Linear response subordination to intermittent energy release in off-equilibrium aging dynamics

TL;DR

This paper provides evidence that in aging systems, linear response fluctuations are governed by intermittent energy release events called quakes, linking spontaneous and induced fluctuations and enabling better analysis of aging dynamics.

Contribution

The study offers direct statistical evidence supporting the hypothesis that linear response fluctuations are subordinated to quakes in off-equilibrium aging systems, using Ising model simulations.

Findings

Quakes are strictly correlated with intermittent magnetization fluctuations.

External magnetic field biases the tail of fluctuation distributions without affecting the Gaussian core.

Linear response inherits the temporal statistics of quakes, linking spontaneous and induced fluctuations.

Abstract

The interpretation of experimental and numerical data describing off-equilibrium aging dynamics crucially depends on the connection between spontaneous and induced fluctuations. The hypothesis that linear response fluctuations are statistically subordinated to irreversible outbursts of energy, so-called quakes, leads to predictions for averages and fluctuations spectra of physical observables in reasonable agreement with experimental results [see e.g. Sibani et al., Phys. Rev. B74:224407, 2006]. Using simulational data from a simple but representative Ising model with plaquette interactions, direct statistical evidence supporting the hypothesis is presented and discussed in this work.
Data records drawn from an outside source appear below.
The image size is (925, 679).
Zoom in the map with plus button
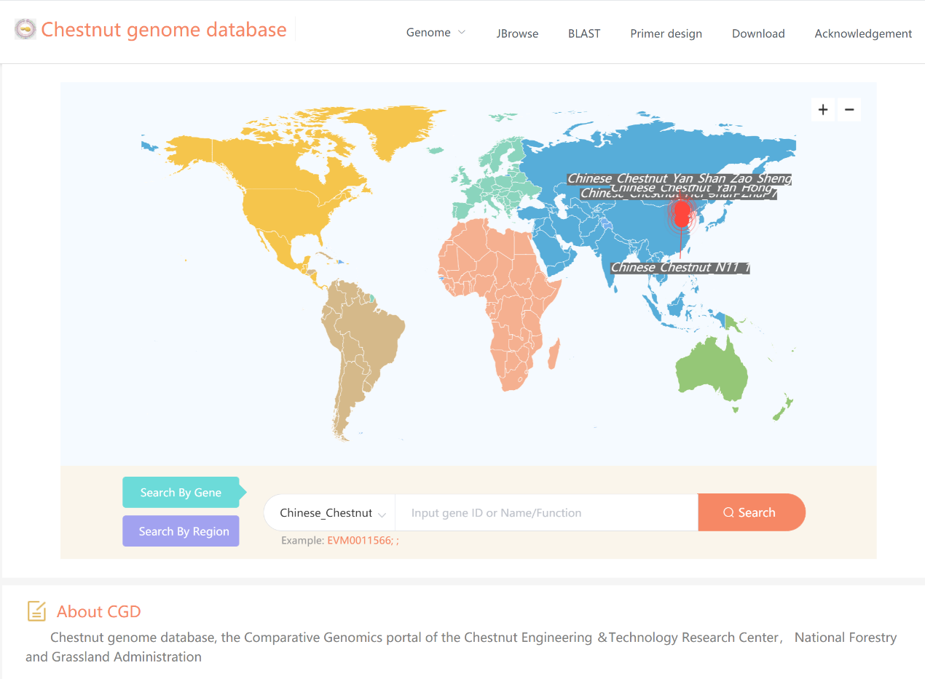coord(823,110)
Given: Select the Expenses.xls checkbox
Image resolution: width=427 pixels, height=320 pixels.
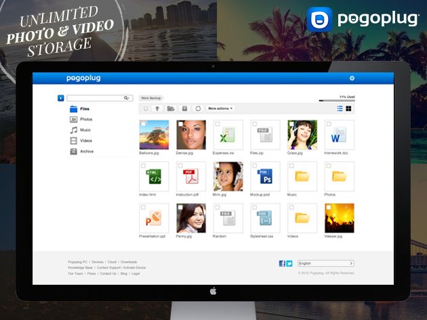Looking at the screenshot, I should pos(218,124).
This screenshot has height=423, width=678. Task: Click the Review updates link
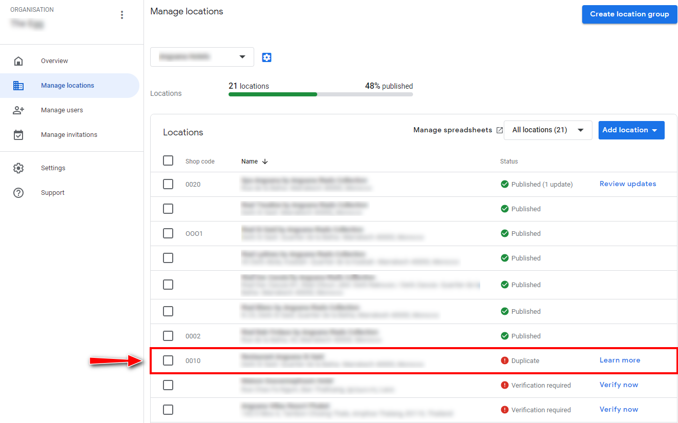point(628,184)
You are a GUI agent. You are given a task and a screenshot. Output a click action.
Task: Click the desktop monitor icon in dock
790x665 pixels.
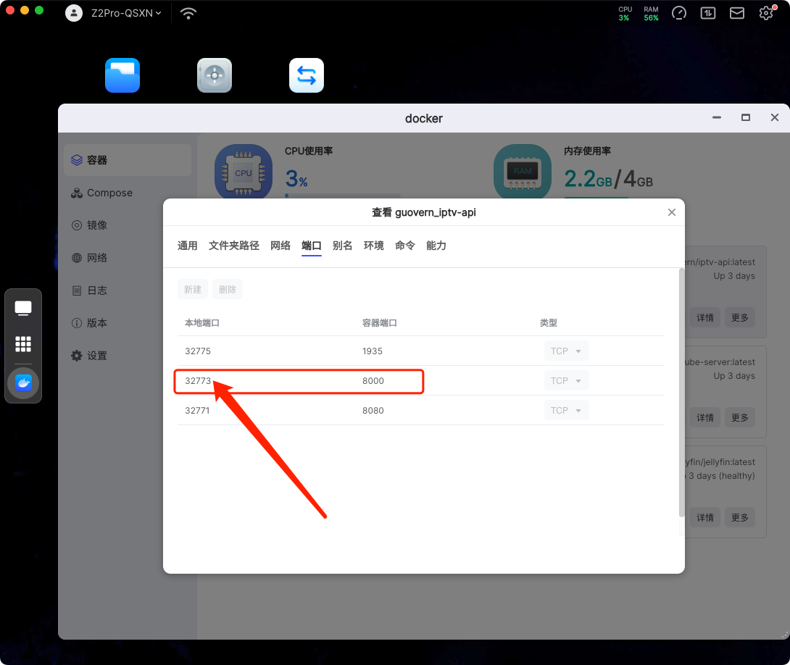click(x=23, y=309)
A strict temporal correlation between quakes and intermittent magnetization fluctuations is demonstrated. The external magnetic field is shown to bias the pre-existent intermittent tails of the magnetic fluctuation distribution, with little or no effect on the Gaussian part of the latter. Its impact on energy fluctuations is shown to be negligible. Linear response is thus controlled by the quakes and inherits their temporal statistics. These findings provide a theoretical basis for analyzing intermittent linear response data from aging system in the same way as thermal energy fluctuations, which are far more difficult to measure.